The film concludes with Helen once more finding her way back to Cabrini-Green, fulfilling Candyman’s request. Submitting to her fate with the knowledge that by doing so she will save Anne-Marie’s baby from an equally terrible demise. And despite Candyman’s attempts to renege on his agreement to spare the infant child, Helen does indeed rescue the baby from the large bonfire outside of Cabrini-Green, emerging from the flames as a charred husk, raising the baby to his mother. It’s an offer of restitution to some, perhaps, or maybe the sort of sacrifice that so many might claim to be willing to make but to which so few would ever commit.
The film left me with that legend, evolved and informed. One where Helen’s name might be muttered sacredly into the mirror, the other side of which might lead anywhere, be connected to anything, resulting in the appearance of a different kind of malevolent spirit. One that doesn’t haunt the graffitied hallways of the projects, but the plaster spaces of the condominiums eight blocks away. One that bridges the gap between hero and villain, a savior to some, a destroyer to others. A complicated folktale that gains resonance, traction and influence with each person who whispers it to their roommate’s boyfriend’s friend.
It was dark outside as the film concluded, the room having grown pitch black over the runtime. It took a moment or two for my friend or I to stand up and flip on the lights.
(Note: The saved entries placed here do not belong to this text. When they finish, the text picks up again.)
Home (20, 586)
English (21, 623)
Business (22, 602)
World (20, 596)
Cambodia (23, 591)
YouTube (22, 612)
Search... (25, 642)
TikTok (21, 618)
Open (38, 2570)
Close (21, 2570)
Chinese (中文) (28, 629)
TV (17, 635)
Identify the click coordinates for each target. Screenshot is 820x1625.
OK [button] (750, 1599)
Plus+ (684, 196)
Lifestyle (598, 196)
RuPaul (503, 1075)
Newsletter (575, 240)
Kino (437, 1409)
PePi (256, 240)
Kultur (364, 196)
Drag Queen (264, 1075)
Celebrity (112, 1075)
It wasn’t fear I was lost in, but thought. The movie had scared me at times, certainly, but that was only a fraction of its legacy. This was a film, like any of the great movies, that would hover in my brain for years to come, evolving and revealing itself over time, much like the folklore the narrative was so concerned with exploring.
Candyman was very different from Scream. At first, I didn’t quite know how to feel about it. But, as I sat there considering all of the things the movie had made me feel, made me think about— Hell, the very nature of the city in which I lived— I realized that horror was a genre that I might be interested in. Being uncomfortable, I realized, may well be a good thing when trying to digest and understand uncomfortable ideas.
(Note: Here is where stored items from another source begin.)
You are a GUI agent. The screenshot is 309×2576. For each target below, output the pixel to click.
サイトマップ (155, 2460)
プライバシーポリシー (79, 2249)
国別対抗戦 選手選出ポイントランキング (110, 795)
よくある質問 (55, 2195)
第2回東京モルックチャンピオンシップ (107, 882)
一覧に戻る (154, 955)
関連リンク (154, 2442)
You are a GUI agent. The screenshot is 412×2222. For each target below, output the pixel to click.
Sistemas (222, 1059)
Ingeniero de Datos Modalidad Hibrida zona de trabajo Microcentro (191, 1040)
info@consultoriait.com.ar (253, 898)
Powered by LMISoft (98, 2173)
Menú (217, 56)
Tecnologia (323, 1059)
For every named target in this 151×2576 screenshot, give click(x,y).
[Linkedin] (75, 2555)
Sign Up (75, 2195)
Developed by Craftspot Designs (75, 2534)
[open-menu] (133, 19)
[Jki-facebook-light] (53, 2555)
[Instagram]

And, as the lights came on and I saw the look on my friend’s face, the inquisitive smile practically begging me to reveal whether the movie had sent me running from the genre or served to further entice my burgeoning curiosity, I returned the grin tentatively. Finally, after a moment of consideration, I responded, this time with only a hint of trepidation, “So, what’s next?”
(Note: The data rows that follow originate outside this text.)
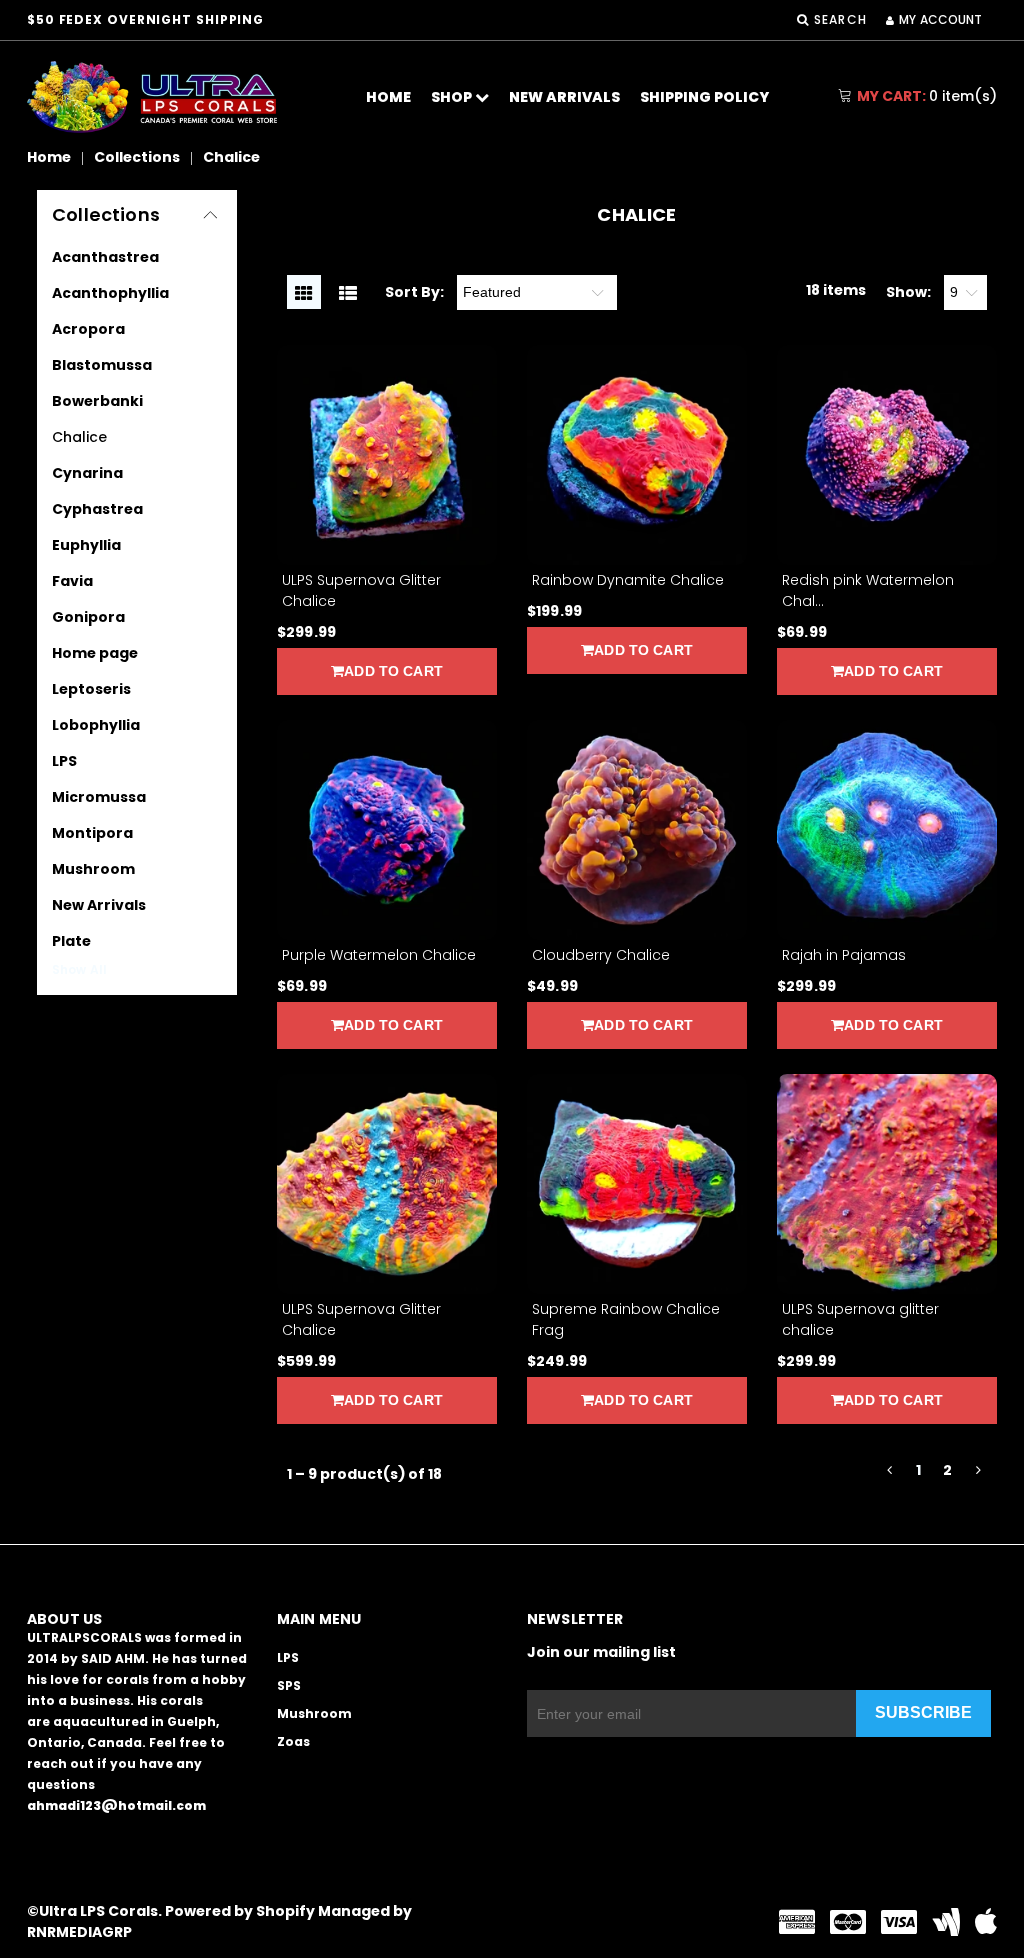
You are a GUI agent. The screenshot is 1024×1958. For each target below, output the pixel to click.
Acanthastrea (105, 257)
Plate (71, 941)
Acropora (88, 329)
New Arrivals (564, 97)
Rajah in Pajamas (844, 955)
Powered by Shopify (240, 1911)
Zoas (293, 1741)
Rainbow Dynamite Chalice (628, 580)
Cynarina (87, 473)
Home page (95, 653)
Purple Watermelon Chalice (379, 955)
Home (388, 97)
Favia (72, 581)
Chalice (79, 437)
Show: (908, 292)
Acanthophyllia (110, 293)
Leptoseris (91, 689)
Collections (137, 157)
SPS (289, 1685)
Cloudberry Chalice (601, 955)
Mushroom (93, 869)
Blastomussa (102, 365)
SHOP (453, 97)
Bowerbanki (97, 401)
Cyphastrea (97, 509)
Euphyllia (86, 545)
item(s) (927, 96)
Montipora (92, 833)
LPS (64, 761)
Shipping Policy (704, 97)
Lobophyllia (96, 725)
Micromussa (99, 797)
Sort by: (414, 292)
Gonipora (88, 617)
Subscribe (923, 1712)
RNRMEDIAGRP (79, 1932)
The city is a place of preoccupation which, on the outset, seems to beget purpose. Like the hive-minded creatures which exist solely to serve the whole, the many thousands of bustling individuals all living, breathing and making their lives there move in tandem with one another. And yet, unlike the bees of the hive, they go about their days with no small degree of obliviousness to the needs of those doing the same thing right beside them. The harmony of the hive is absent, the city breeding dissonance in its place: social disparities, emotional inequities and the cultural aversion to facing the truth that such matters represent.
But that’s the importance of stories. Myths. Legends. Those things which can bridge the socioeconomic gaps and bring to light the injustices others might ignore and continue to go on ignoring. We’re no hive, but we do have minds, and it’s stories like Candyman that can send them reeling— for better, for worse and everything in between.